───── Material for the task

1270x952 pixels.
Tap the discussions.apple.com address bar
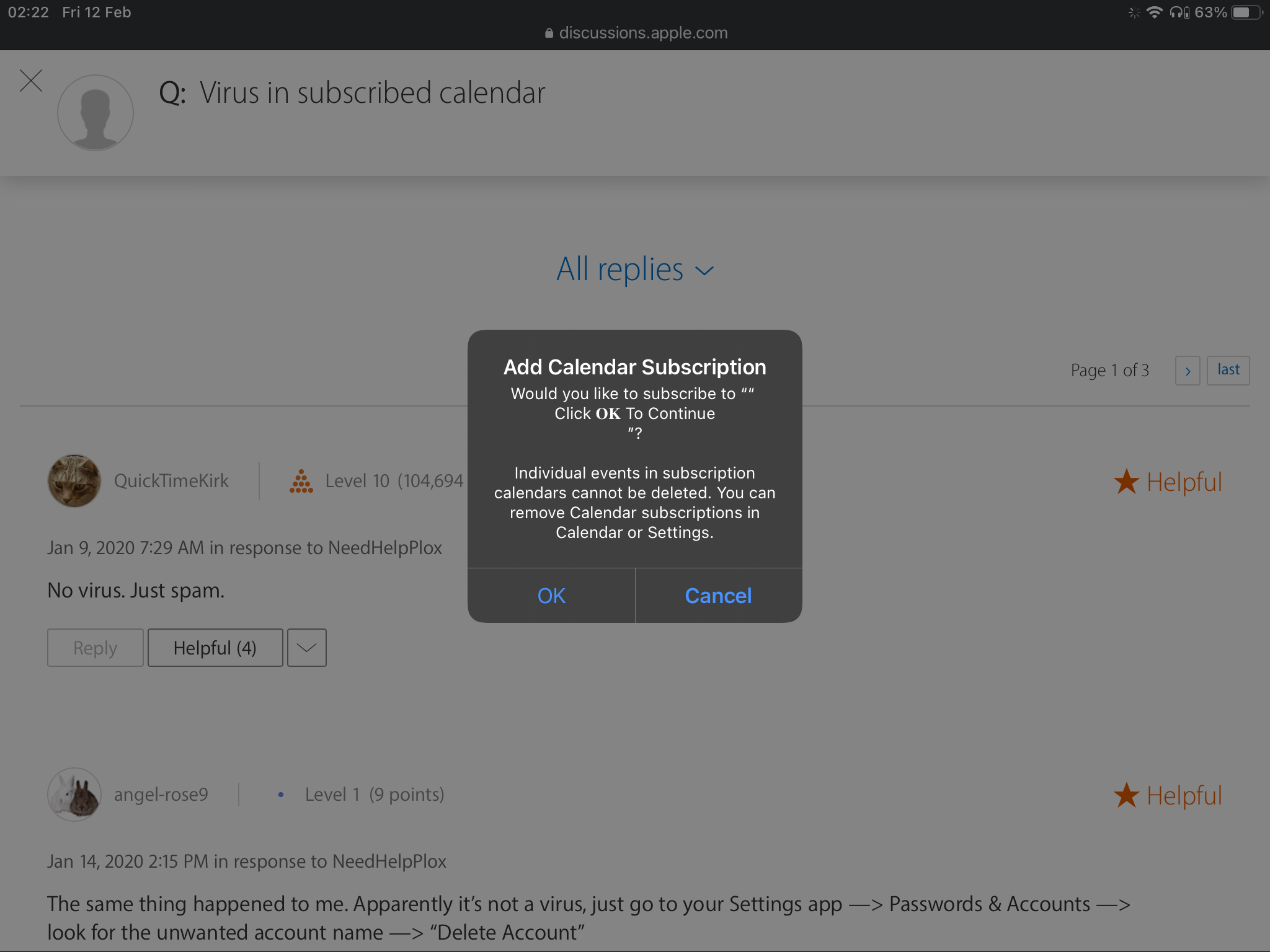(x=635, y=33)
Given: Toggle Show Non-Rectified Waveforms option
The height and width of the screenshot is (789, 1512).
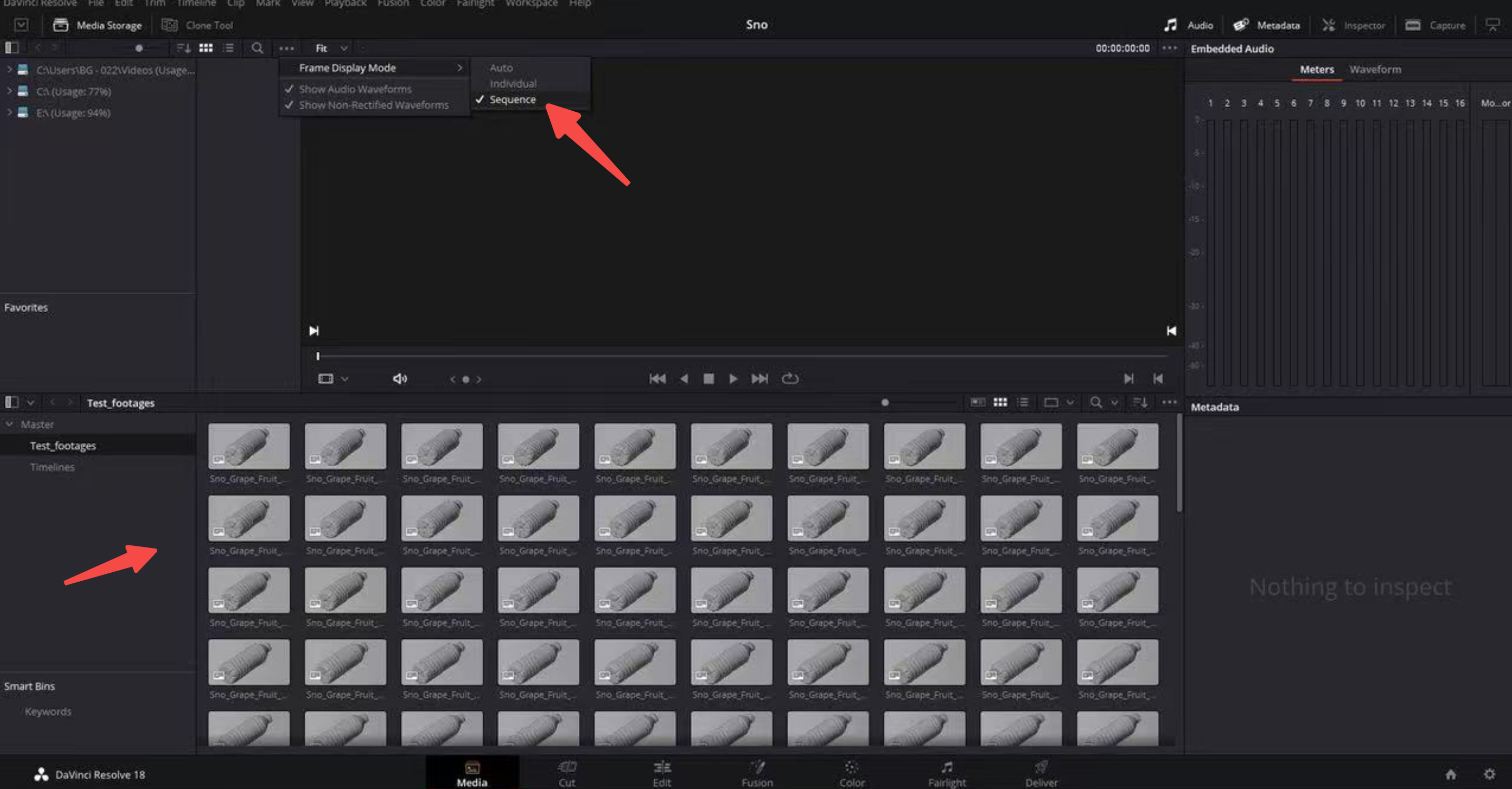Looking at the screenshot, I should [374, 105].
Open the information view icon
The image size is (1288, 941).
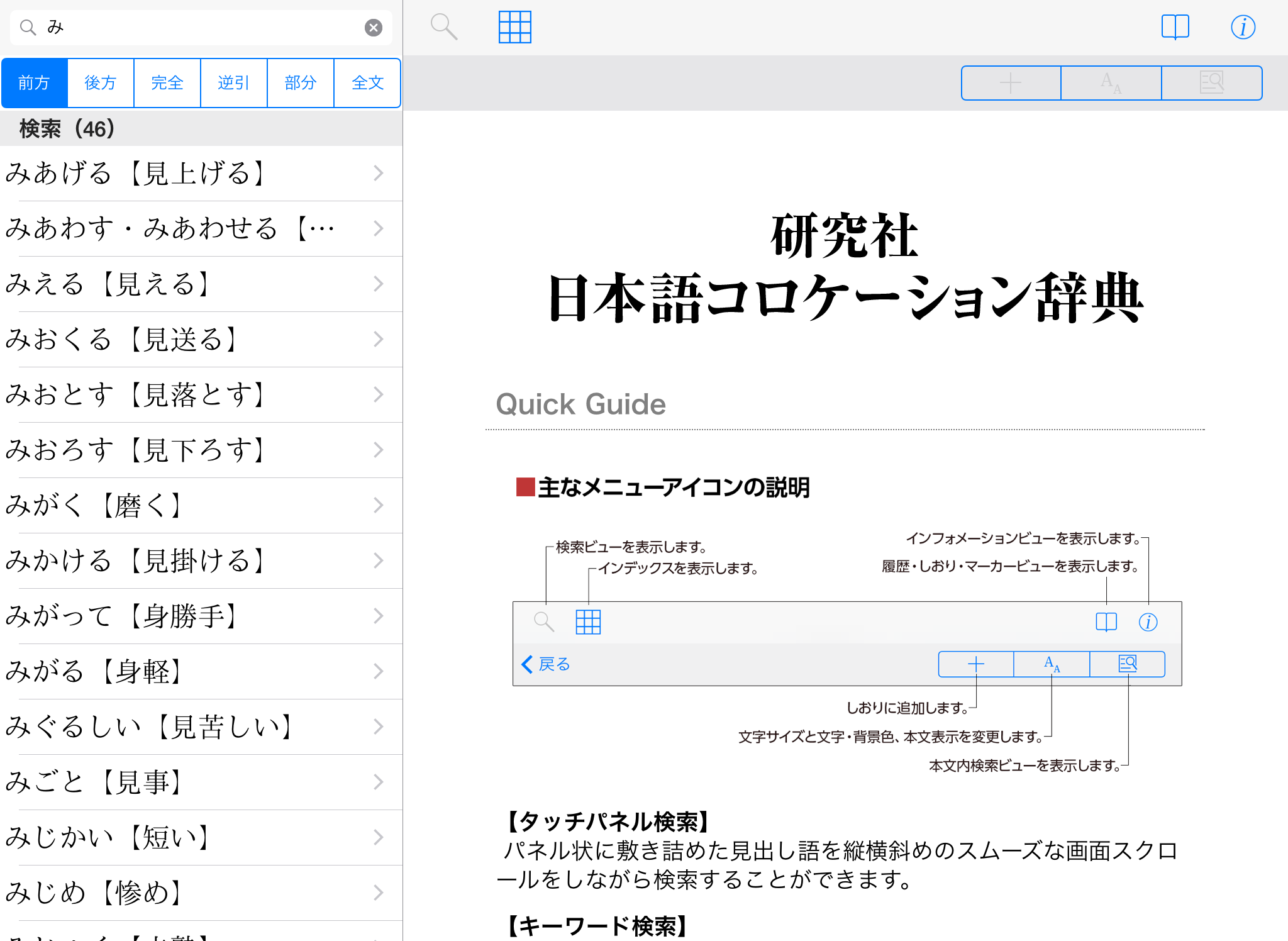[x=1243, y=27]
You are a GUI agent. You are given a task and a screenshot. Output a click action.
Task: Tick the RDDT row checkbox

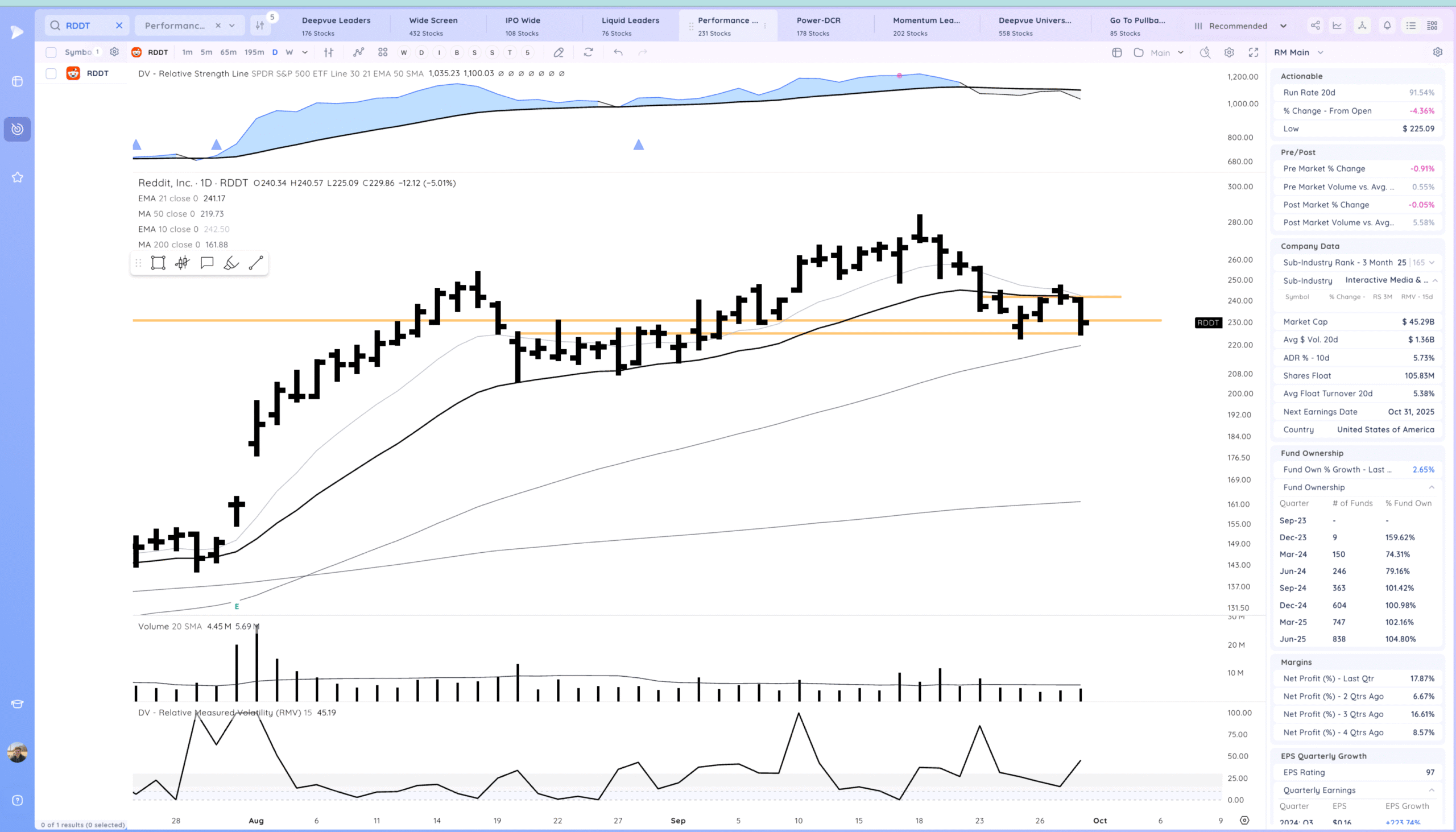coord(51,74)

──────────

Task goal ->
Leave every picture out and copy precisely the lines from the one containing "The height and" through the last line of the data above, both ends included.

Your response ->
The height and width of the screenshot is (789, 1512).
Looking at the screenshot, I should [374, 105].
Open the information view icon
The image size is (1288, 941).
[x=1243, y=27]
You are a GUI agent. You are given a task and a screenshot. Output a click action.
Task: Tick the RDDT row checkbox

coord(51,74)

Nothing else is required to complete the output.